In postgres, just define a very simple schema and get started with your prototype. It may just have a couple ordinary columns, and then a JSON or JSONB column as a catchall.

Then, you can add/remove/rename columns and tables (all O(1) operations) or do more sophisticated transformations/migrations. All of this is transactional, meaning that your app can still be running without seeing an inconsistent (half-migrated) state. I believe this level of flexibility far exceeds what document databases offer.

opendais · on April 17, 2014

Most of the vitrol stems from the fact that MongoDB's default settings were unsafe for a very long time and people were burned by it. Imo anyway.

threeseed · on April 17, 2014

Which is nonsense since every driver since the beginning set the default to be safe.

Most of the vitriol comes from people who never even used it.

opendais · on April 17, 2014

https://blog.rainforestqa.com/2012-11-05-mongodb-gotchas-and...

"MongoDB allows very fast writes and updates by default. The tradeoff is that you are not explicitly notified of failures. By default most drivers do asynchronous, 'unsafe' writes - this means that the driver does not return an error directly, similar to INSERT DELAYED with MySQL. If you want to know if something succeeded, you have to manually check for errors using getLastError."

We have very, very different definitions of safe defaults. Especially when this fact was poorly documented early on and caused people to be surprised by it.

You may wish to consider that other people have different perspectives of what 'safe' means. Safe, to me, means:

1) Fsyncs to journal every write.

2) Returns an error immediately if an error occurred.

dev360 · on April 18, 2014

The python drivers never made it safe by default.

cachehit · on April 17, 2014

To me this whole discussion seems equivalent to the static/dynamic typing war in programming languages. And so far, none of the camps have "won" as has been predicted over and over again. There are tradeoffs to both and people will prefer one over the other for what they will believe are rational reasons but probably really just a series of coincidences.

jeffdavis · on April 17, 2014

Informed, perhaps even constructive, criticism is not "vitriol".

threeseed · on April 17, 2014

A lot of the vitriol seems to come from the PostgreSQL camp. The enemy used to be MySQL but since they lost that fight they seem to enjoy spreading FUD about MongoDB. If they just focused on improving their own product i.e. easy of use, sharding, clustering etc. there wouldn't be a need for MongoDB or even HBase and Cassandra.

worklogin · on April 17, 2014

Postgres is winning the war with MySQL, if you're going to classify it that way.
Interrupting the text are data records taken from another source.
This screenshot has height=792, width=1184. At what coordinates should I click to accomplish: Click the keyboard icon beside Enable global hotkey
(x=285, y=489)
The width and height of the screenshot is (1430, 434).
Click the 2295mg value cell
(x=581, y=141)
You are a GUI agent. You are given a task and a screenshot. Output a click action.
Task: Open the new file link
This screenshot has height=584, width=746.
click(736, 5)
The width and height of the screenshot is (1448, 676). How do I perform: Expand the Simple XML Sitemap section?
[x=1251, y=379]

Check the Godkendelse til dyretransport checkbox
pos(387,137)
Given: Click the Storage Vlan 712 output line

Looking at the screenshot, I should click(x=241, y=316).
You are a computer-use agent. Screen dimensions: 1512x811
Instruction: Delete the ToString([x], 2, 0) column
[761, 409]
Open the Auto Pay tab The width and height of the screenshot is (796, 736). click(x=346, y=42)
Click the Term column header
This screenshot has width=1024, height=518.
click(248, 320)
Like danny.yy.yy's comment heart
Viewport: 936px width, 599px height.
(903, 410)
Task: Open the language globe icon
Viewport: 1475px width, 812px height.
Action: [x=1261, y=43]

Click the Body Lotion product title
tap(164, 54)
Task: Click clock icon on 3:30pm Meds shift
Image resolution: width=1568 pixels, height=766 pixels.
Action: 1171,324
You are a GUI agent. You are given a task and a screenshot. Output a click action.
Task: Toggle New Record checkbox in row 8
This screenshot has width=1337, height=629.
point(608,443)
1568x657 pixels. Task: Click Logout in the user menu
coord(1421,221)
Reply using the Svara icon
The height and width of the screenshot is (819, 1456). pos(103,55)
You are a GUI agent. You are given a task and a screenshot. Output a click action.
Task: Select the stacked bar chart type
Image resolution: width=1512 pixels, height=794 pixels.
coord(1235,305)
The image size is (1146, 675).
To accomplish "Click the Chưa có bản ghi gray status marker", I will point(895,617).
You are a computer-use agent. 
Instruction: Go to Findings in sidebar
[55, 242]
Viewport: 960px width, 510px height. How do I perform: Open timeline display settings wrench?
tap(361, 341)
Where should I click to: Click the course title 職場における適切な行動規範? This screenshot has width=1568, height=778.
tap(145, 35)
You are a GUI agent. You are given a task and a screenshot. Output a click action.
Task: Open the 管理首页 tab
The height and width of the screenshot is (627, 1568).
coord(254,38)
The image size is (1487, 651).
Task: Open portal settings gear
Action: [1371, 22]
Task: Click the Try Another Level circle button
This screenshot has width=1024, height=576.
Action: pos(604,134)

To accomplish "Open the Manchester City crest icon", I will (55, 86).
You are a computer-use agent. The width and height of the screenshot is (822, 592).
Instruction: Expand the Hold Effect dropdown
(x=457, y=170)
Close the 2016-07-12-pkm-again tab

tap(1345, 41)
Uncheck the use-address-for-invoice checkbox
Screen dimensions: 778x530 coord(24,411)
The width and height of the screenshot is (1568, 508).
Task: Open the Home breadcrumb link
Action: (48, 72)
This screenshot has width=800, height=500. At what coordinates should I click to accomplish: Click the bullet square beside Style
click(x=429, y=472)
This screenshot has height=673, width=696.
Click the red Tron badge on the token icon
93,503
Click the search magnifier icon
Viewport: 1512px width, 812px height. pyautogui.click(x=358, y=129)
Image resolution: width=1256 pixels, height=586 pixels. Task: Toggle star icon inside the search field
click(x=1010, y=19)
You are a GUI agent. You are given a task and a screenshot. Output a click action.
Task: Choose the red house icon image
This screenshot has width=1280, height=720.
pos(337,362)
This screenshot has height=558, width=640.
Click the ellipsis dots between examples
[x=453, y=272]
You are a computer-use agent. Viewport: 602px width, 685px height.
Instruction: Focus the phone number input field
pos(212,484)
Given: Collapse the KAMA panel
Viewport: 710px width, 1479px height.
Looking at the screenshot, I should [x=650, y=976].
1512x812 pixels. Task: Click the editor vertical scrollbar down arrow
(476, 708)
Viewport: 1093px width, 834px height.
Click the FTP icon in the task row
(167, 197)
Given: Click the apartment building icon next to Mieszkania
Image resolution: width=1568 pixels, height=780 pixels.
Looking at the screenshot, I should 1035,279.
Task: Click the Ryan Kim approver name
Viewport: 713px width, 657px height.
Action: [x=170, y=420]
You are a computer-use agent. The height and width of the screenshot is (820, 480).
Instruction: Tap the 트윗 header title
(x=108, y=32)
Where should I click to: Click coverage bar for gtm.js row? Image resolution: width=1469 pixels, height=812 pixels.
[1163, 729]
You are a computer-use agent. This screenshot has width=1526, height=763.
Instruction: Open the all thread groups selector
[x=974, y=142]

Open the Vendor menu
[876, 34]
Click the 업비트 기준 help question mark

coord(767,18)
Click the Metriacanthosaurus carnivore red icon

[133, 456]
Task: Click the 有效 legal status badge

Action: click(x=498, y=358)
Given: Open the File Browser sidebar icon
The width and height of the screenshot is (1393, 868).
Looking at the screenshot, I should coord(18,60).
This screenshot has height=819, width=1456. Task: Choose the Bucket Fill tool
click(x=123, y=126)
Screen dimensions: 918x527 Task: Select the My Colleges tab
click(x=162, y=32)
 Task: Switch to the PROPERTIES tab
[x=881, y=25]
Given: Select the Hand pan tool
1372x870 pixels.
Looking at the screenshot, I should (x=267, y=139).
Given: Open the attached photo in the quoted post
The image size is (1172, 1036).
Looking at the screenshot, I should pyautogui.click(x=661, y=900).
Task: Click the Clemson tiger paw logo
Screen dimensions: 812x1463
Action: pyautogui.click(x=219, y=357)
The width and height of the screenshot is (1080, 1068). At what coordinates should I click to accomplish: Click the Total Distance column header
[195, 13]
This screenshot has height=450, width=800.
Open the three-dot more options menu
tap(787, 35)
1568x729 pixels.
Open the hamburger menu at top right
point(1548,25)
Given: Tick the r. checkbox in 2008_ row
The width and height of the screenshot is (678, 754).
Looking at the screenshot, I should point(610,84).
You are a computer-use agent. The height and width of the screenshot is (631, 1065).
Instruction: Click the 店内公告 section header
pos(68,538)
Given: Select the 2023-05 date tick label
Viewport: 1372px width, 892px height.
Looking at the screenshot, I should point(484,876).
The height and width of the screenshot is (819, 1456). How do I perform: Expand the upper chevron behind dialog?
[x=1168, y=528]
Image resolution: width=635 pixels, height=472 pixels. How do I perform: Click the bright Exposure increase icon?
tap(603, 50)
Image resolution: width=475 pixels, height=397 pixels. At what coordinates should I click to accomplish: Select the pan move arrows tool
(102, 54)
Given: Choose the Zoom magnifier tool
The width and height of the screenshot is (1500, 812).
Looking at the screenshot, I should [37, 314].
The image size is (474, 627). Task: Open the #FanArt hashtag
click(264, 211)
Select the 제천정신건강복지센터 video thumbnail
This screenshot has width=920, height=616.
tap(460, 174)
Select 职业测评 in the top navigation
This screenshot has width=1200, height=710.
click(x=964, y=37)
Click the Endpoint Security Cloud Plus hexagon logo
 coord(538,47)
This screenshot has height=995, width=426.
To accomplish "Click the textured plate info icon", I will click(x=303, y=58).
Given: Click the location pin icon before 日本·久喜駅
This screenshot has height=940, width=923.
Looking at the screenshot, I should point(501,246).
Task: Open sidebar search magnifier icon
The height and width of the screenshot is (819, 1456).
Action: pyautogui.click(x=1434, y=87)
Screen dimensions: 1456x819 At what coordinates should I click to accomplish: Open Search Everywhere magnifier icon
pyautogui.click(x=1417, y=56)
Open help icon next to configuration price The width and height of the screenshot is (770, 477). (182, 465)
And from everything I've read and heard on HN, Postgres is constantly improving on clustering/HA fronts.

threeseed · on April 17, 2014

No MySQL won many years ago. Every shared hosting provider uses the LAMP stack. And PostgreSQL has a pretty average scalability story. It lacks the simplicity of MongoDB or the flexibility of Cassandra or HBase. It needs a lot of work.

SideburnsOfDoom · on April 17, 2014

> No MySQL won many years ago.

Yeah, and Internet Explorer won many years ago. Then it lost. Because it stagnated while the others forged ahead.

neverminder · on April 17, 2014

I wouldn't exactly call that winning. It's like saying that Justin Bieber won because he's so popular. The article seems to focus on features rather than popularity. Yes, MySQL will be used mostly by amateurs for a long time, because for all it's flaws it somewhat compensates with ease of usability. I as a professional however will celebrate the day my company finally finishes the move from MySQL to PostgreSQL.

mindcrime · on April 17, 2014

Every shared hosting provider uses the LAMP stack.

The world is a LOT bigger than just shared hosting providers.